Niente “resistenza e violenza a nave da guerra” per la comandante della Sea Watch 3, ma il 9 luglio sarà chiamata a testimoniare per il filone di favoreggiamento dell’immigrazione clandestina

Carola Rackete, la comandante della nave Sea Watch 3, è libera. Il suo arresto, infatti, non è stato convalidato dal giudice per le indagini preliminari di Agrigento, Alessandra Vella.

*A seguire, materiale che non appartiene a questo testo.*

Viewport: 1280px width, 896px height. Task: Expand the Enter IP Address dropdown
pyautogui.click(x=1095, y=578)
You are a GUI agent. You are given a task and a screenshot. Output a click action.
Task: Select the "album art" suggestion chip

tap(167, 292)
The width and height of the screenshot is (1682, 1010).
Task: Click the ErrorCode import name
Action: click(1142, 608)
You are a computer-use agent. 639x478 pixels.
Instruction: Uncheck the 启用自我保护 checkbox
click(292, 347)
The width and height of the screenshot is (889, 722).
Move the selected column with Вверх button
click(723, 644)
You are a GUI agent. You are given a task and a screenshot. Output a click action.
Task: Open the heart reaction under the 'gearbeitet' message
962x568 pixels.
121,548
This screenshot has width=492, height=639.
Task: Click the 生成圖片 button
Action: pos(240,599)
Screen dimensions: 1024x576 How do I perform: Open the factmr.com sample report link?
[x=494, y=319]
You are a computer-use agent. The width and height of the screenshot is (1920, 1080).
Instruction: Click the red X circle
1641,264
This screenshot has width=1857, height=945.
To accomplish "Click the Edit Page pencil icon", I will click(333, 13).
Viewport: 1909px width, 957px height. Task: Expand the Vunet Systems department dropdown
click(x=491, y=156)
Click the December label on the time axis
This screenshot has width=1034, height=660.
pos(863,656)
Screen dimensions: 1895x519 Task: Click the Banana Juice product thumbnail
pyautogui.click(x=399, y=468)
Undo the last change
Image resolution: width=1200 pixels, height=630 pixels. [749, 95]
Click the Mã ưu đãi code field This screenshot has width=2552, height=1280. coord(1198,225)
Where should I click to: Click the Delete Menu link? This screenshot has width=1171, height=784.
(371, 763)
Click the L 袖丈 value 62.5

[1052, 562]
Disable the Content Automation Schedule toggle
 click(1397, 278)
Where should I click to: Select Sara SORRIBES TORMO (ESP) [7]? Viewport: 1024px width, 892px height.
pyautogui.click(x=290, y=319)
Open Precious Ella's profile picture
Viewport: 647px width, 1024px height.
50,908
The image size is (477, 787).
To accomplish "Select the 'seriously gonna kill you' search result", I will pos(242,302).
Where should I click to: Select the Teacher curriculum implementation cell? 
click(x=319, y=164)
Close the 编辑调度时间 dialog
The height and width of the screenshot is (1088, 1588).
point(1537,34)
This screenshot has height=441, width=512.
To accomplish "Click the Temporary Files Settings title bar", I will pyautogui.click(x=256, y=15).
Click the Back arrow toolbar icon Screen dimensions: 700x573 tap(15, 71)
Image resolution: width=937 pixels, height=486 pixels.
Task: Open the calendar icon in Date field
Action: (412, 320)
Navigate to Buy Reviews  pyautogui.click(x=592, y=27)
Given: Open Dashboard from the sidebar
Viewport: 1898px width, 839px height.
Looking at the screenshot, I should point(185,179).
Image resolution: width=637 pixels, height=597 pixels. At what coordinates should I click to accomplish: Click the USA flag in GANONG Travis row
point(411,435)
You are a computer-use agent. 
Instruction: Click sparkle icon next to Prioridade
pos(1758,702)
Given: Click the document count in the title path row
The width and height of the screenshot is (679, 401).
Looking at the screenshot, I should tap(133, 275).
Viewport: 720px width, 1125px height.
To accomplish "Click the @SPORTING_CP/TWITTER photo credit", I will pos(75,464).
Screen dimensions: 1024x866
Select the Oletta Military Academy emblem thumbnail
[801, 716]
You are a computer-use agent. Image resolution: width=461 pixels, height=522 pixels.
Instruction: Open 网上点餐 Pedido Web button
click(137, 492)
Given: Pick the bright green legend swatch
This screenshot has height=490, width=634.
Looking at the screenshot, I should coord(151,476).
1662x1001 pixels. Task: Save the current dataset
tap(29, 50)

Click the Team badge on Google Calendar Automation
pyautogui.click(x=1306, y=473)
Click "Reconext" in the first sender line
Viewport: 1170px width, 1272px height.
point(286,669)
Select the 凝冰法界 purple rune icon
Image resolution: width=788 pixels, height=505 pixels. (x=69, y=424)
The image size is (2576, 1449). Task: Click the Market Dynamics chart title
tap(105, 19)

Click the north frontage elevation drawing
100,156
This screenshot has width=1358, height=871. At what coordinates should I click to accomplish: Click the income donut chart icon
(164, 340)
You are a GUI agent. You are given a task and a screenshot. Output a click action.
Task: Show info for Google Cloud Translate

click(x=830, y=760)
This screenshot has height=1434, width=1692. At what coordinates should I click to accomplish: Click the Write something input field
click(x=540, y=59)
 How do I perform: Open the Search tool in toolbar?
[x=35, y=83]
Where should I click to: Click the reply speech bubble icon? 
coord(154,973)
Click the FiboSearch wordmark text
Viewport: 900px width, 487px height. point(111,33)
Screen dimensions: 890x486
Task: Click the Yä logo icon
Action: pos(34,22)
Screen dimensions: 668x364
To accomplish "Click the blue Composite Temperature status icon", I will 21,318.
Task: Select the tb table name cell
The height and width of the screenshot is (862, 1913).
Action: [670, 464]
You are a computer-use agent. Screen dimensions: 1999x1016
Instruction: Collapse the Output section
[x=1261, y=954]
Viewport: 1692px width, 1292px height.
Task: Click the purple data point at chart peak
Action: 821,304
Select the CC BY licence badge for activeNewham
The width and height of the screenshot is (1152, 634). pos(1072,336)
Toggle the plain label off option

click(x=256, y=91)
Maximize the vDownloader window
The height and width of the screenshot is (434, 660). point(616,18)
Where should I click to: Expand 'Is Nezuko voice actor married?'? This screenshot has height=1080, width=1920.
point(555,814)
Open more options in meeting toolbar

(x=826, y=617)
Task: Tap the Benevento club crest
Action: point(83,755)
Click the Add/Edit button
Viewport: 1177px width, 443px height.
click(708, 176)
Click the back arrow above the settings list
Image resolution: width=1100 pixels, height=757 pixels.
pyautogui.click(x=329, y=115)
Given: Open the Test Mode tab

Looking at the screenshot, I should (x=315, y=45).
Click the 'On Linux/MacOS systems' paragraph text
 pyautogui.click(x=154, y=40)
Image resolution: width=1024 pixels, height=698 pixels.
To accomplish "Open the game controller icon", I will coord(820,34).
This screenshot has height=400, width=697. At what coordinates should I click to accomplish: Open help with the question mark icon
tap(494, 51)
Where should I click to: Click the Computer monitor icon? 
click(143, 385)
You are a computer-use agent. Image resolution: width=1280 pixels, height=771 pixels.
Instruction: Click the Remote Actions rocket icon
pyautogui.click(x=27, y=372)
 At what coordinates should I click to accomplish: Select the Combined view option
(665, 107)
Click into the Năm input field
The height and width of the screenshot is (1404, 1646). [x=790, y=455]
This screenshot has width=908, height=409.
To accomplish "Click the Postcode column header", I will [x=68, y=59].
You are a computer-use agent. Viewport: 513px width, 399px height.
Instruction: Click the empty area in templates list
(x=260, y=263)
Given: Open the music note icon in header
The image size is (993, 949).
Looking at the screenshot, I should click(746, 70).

Rackete, che nella notte fra venerdì e sabato aveva condotto la nave Sea Watch 3 al porto di Lampedusa e fatto sbarcare i 40 richiedenti asilo che erano a bordo da circa due settimane, era stata arrestata al termine delle operazioni e accusata da un lato di “resistenza e violenza a nave da guerra”, mentre secondo un altro filone d’inchiesta la comandante dovrà rispondere alle accuse di favoreggiamento dell’immigrazione clandestina, una sorte toccata a molti equipaggi prima del suo.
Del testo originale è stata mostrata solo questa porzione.